=== Problem to solve ===
What lines in the entries below contain the word "input"? Copy all of them.

=== Data for analysis ===

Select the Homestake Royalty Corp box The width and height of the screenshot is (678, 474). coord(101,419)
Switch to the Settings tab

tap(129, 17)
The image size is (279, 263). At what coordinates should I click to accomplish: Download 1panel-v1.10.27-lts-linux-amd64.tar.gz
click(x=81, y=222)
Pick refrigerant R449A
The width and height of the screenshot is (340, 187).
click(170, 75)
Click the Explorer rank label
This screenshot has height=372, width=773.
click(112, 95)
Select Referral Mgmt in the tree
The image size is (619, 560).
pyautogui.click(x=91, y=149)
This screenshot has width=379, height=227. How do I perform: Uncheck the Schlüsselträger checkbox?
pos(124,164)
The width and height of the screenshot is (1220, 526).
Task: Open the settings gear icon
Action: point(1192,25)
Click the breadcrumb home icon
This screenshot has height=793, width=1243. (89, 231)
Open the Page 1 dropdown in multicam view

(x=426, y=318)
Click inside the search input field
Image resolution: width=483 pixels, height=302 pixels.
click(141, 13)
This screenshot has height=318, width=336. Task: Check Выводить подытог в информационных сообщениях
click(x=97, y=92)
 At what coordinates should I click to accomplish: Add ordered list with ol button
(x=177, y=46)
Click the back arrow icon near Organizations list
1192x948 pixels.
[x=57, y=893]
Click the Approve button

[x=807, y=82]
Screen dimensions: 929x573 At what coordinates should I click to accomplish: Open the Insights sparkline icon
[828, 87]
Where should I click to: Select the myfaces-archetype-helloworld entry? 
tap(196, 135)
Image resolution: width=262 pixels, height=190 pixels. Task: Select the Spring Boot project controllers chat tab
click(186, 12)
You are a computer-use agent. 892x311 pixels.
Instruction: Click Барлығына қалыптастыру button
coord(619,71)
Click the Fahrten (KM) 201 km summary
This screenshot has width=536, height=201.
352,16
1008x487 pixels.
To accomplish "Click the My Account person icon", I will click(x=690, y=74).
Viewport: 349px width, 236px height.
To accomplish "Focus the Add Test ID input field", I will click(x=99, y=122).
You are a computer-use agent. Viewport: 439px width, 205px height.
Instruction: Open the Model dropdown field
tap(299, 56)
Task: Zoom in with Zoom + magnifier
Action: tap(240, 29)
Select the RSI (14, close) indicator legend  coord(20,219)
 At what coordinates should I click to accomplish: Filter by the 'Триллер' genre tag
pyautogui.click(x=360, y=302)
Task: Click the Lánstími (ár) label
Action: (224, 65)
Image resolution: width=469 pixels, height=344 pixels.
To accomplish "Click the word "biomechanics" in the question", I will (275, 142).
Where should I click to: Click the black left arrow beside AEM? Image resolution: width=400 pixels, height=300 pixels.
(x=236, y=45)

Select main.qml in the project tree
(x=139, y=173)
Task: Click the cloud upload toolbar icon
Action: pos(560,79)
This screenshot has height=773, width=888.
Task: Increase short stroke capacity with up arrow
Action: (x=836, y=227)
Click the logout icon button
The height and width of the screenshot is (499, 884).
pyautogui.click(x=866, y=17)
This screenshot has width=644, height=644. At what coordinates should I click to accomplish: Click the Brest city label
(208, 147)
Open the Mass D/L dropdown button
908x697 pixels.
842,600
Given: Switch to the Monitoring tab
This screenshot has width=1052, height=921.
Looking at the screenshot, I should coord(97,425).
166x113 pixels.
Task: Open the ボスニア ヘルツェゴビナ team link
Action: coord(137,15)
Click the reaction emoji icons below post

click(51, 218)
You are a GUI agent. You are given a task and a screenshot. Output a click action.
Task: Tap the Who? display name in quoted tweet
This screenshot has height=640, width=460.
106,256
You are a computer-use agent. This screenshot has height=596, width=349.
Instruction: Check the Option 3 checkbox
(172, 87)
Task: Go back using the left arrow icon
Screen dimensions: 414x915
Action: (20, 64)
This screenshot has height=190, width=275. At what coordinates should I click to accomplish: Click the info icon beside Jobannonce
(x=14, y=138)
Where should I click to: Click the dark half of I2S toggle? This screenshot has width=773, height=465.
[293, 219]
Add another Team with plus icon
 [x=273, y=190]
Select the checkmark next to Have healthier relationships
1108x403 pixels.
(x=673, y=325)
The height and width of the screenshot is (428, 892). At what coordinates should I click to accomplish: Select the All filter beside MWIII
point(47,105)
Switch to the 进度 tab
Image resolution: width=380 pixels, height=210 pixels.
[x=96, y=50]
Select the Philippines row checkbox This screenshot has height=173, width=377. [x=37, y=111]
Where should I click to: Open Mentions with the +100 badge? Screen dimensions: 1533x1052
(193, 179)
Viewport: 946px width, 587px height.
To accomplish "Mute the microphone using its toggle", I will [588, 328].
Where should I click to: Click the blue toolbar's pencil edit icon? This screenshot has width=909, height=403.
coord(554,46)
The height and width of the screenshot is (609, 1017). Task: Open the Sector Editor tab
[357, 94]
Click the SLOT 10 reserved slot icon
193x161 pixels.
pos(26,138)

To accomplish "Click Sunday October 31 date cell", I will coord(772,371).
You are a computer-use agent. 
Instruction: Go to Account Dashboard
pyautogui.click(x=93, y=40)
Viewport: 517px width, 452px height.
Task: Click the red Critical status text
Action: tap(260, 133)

=== Output for this task ===
Click inside the search input field
To accomplish "Focus the Add Test ID input field", I will click(x=99, y=122).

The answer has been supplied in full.